Dictionary compression is a known technique, promising to solve the problem of compressing small inputs. However, it has been only available to implementers since relatively recently, as newer compression algorithms shipped dictionary builders alongside their main codec. Due to this recent timeframe, complexities around deploying this solution at larger scales only start to be appreciated. Understanding these difficulties, and finding ways to harness them, is key to target system's performance and reliability. Yet, the price is big, as dictionary compression not only improves compression, it also offers the potential to redesign systems around their capabilities.

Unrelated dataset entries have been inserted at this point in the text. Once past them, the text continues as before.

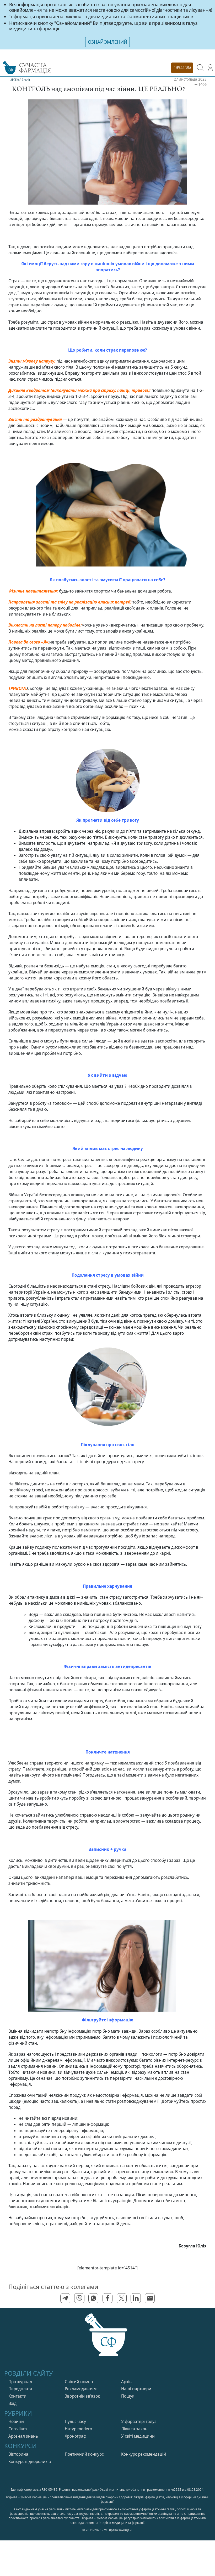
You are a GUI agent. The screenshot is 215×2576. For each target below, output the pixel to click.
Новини (16, 2421)
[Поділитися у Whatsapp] (93, 2298)
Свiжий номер (79, 2382)
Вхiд (12, 2403)
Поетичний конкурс (84, 2454)
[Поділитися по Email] (150, 2298)
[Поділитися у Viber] (79, 2298)
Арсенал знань (23, 2436)
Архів (126, 2382)
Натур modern (78, 2429)
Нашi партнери (136, 2389)
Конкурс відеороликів (29, 2461)
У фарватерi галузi (139, 2421)
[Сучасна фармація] (107, 2340)
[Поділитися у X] (122, 2298)
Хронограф (75, 2436)
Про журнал (20, 2382)
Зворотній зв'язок (82, 2396)
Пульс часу (75, 2421)
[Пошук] (200, 67)
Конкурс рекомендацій (143, 2454)
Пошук (127, 2396)
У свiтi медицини (138, 2436)
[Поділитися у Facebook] (107, 2298)
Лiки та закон (134, 2429)
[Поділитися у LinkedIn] (136, 2298)
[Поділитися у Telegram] (65, 2298)
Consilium (17, 2429)
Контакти (17, 2396)
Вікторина (18, 2454)
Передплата (20, 2389)
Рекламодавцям (80, 2389)
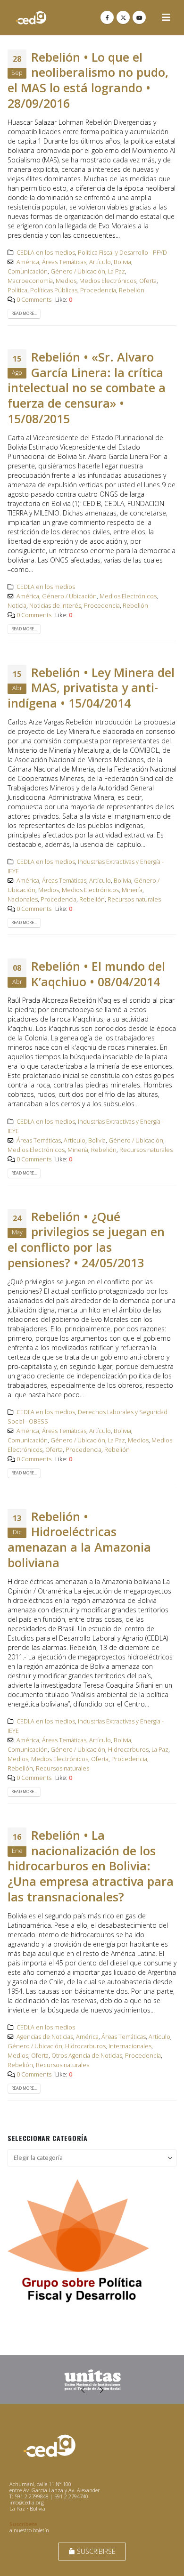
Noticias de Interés (55, 606)
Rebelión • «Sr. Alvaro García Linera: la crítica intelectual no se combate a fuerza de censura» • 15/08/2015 (87, 388)
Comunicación (28, 271)
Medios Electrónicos (107, 281)
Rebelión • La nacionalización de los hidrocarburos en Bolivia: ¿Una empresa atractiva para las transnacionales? (91, 1866)
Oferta (148, 281)
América (28, 262)
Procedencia (98, 290)
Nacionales (23, 899)
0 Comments (34, 300)
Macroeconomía (30, 281)
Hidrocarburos (128, 1750)
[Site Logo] (31, 17)
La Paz (116, 271)
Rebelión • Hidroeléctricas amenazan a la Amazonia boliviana (79, 1539)
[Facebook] (107, 17)
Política (17, 290)
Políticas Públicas (53, 290)
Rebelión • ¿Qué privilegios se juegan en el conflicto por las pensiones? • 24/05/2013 (86, 1239)
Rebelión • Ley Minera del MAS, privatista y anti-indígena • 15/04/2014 (91, 687)
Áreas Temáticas (64, 262)
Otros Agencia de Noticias (86, 2056)
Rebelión (131, 290)
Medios (66, 281)
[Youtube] (139, 17)
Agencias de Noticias (45, 2037)
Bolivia (122, 262)
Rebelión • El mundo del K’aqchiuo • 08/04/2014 (98, 974)
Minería (132, 890)
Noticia (17, 606)
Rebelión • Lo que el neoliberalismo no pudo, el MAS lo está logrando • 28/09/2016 (88, 80)
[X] (123, 17)
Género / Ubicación (77, 271)
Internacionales (130, 2046)
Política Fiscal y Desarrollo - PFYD (122, 253)
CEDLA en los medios (46, 253)
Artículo (100, 262)
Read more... (24, 313)
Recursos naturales (134, 899)
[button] (166, 17)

We'll cover the benefits, trade-off and operational difficulties of dictionary compression, as well as their important second-order impacts for systems adopting it.
Yann Collet is a software programmer working at Facebook, and the Tech Lead of its Data Compression team. Several of his open-source projects have achieved mainstream status, such as Zstandard (https://www.zstandard.org), a modern compression algorithm with a wide range of operating trade-offs, LZ4 (https://www.lz4.org), a light and very fast data compression library, xxHash (https://www.xxhash.com), an extremely fast non-cryptographic hash algorithm, and Finite State Entropy (https://github.com/Cyan4973/FiniteStateEntropy), the first known efficient ANS entropy coder (a modern replacement of Huffman). His primary research interest is in applied data compression, with a focus on building solutions which become highly deployable, for cloud data centers, terminals and applications.